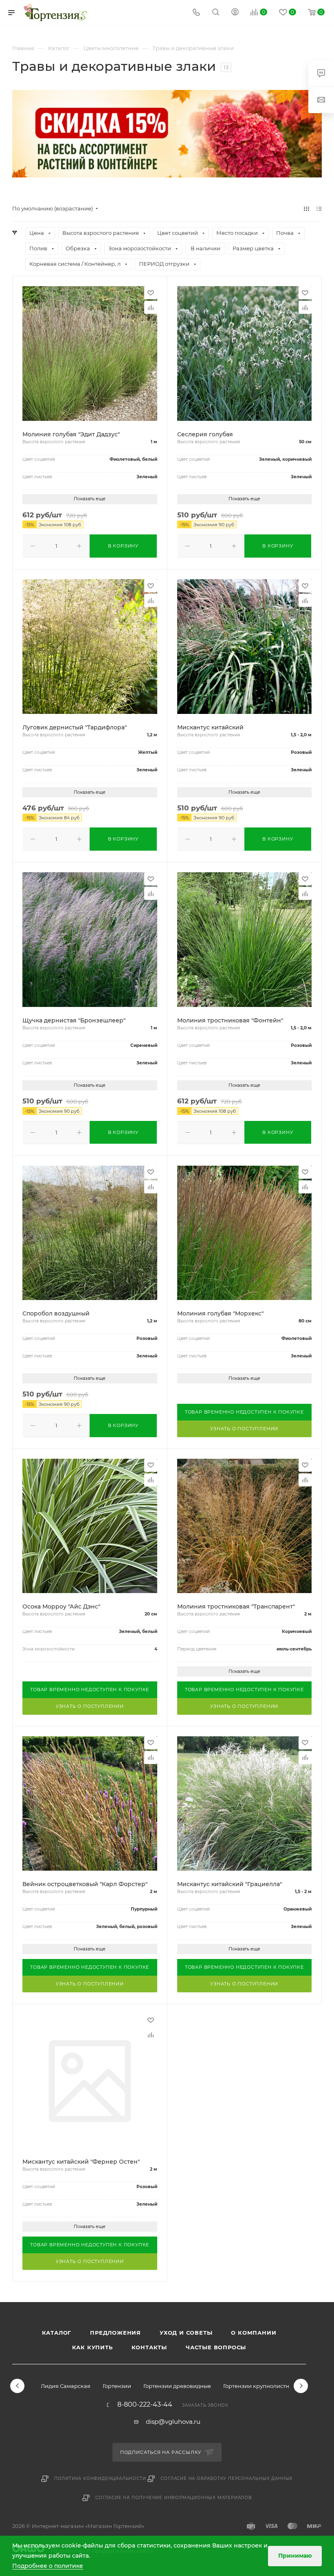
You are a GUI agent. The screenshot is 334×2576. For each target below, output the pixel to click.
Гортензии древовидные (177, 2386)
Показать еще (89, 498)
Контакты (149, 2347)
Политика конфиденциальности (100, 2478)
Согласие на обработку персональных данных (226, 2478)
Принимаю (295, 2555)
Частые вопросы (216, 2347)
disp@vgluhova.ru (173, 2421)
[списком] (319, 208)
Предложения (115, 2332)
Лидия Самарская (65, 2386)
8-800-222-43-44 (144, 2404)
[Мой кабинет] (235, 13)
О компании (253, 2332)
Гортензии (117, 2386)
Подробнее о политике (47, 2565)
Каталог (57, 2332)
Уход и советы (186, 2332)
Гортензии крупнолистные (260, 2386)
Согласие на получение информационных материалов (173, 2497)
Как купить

□ □ □ □ □

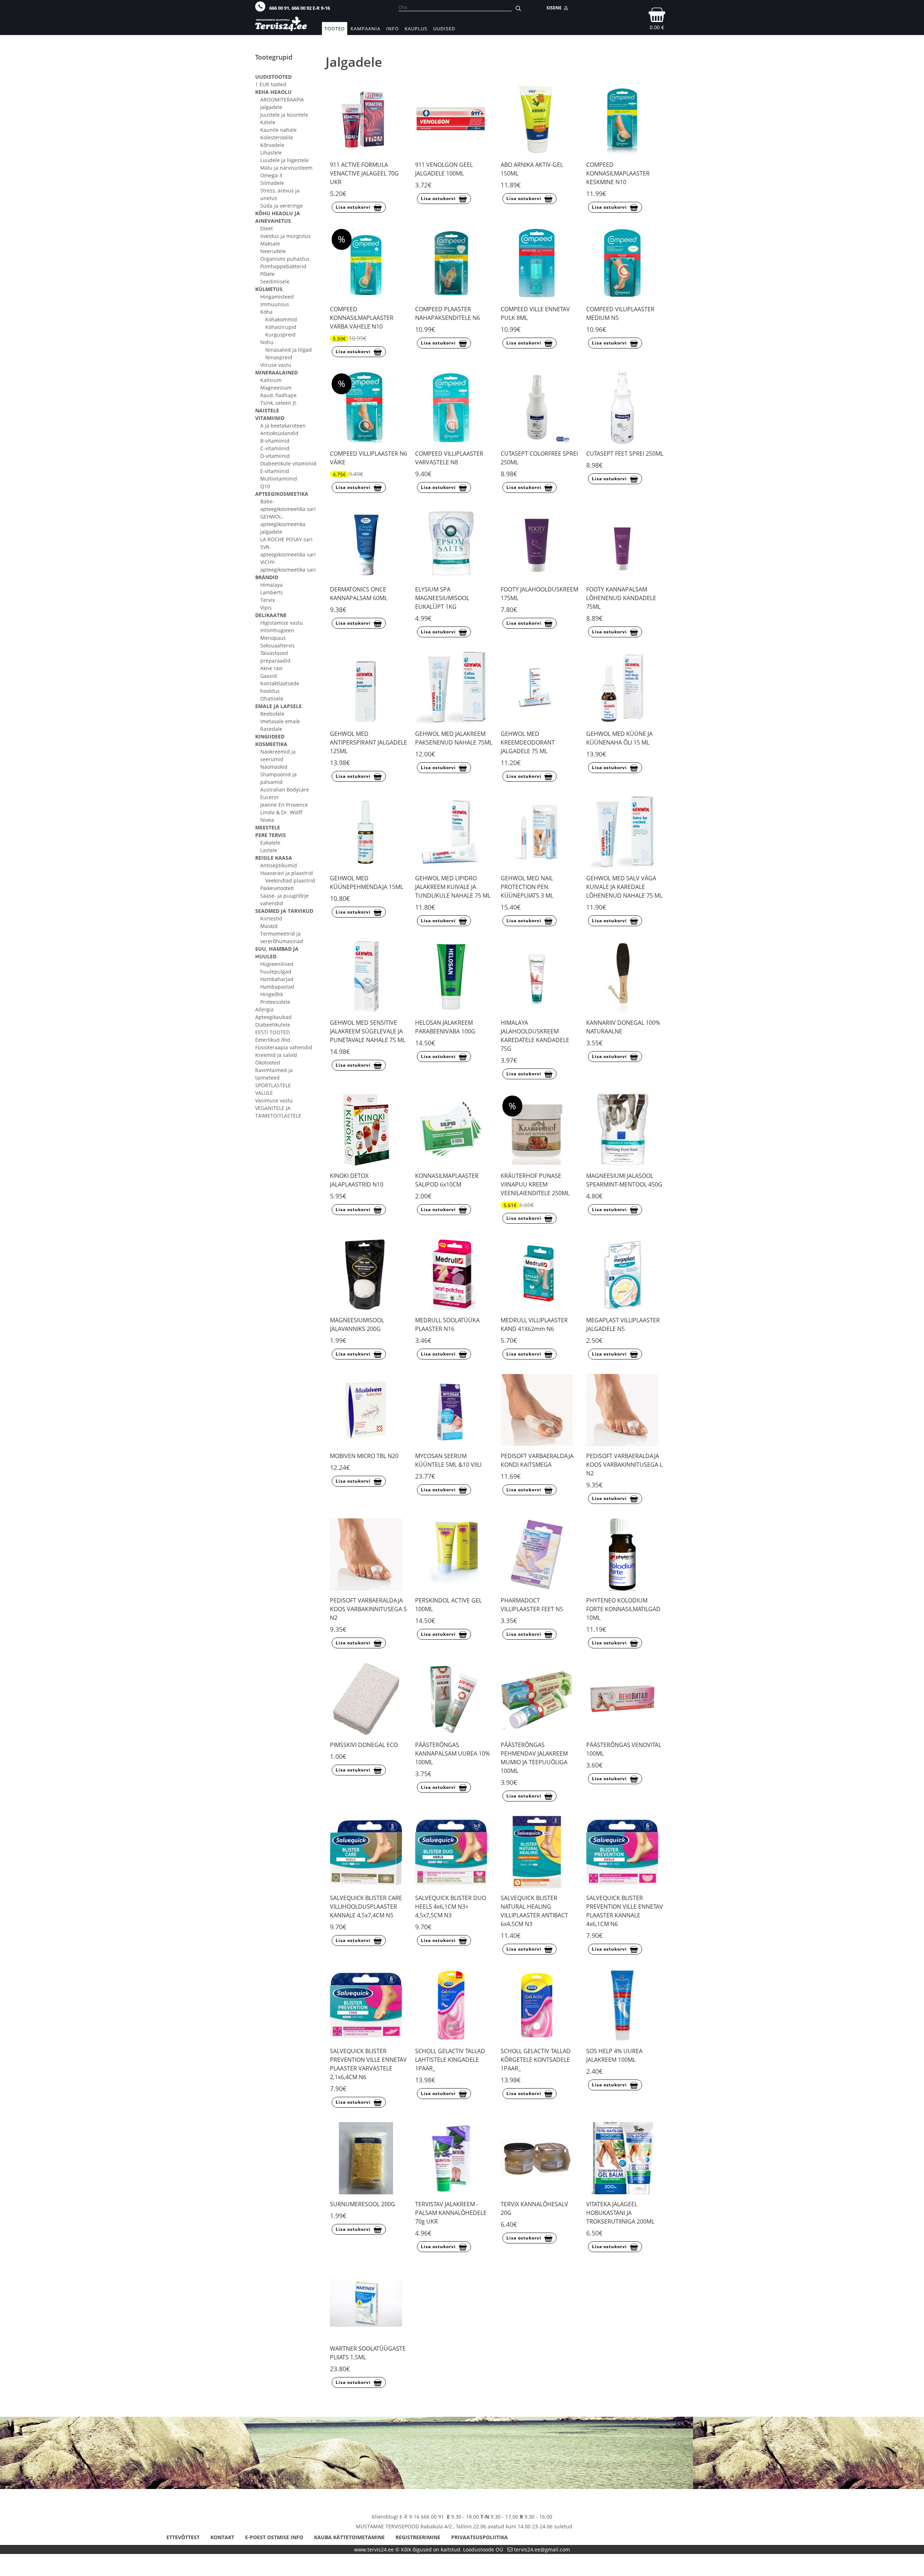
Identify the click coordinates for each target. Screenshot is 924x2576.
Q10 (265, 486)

□ □ □ □ □

◆ Exercise objective:
Please reproduce exactly the lines in the listing above from the one containing "You are a GUI" through the one containing "Согласие на обработку", both included, and nothing more.

◆ Solution below:
You are a GUI agent. The screenshot is 334×2576. For each target below, output the pixel to click.
Гортензии древовидные (177, 2386)
Показать еще (89, 498)
Контакты (149, 2347)
Политика конфиденциальности (100, 2478)
Согласие на обработку персональных данных (226, 2478)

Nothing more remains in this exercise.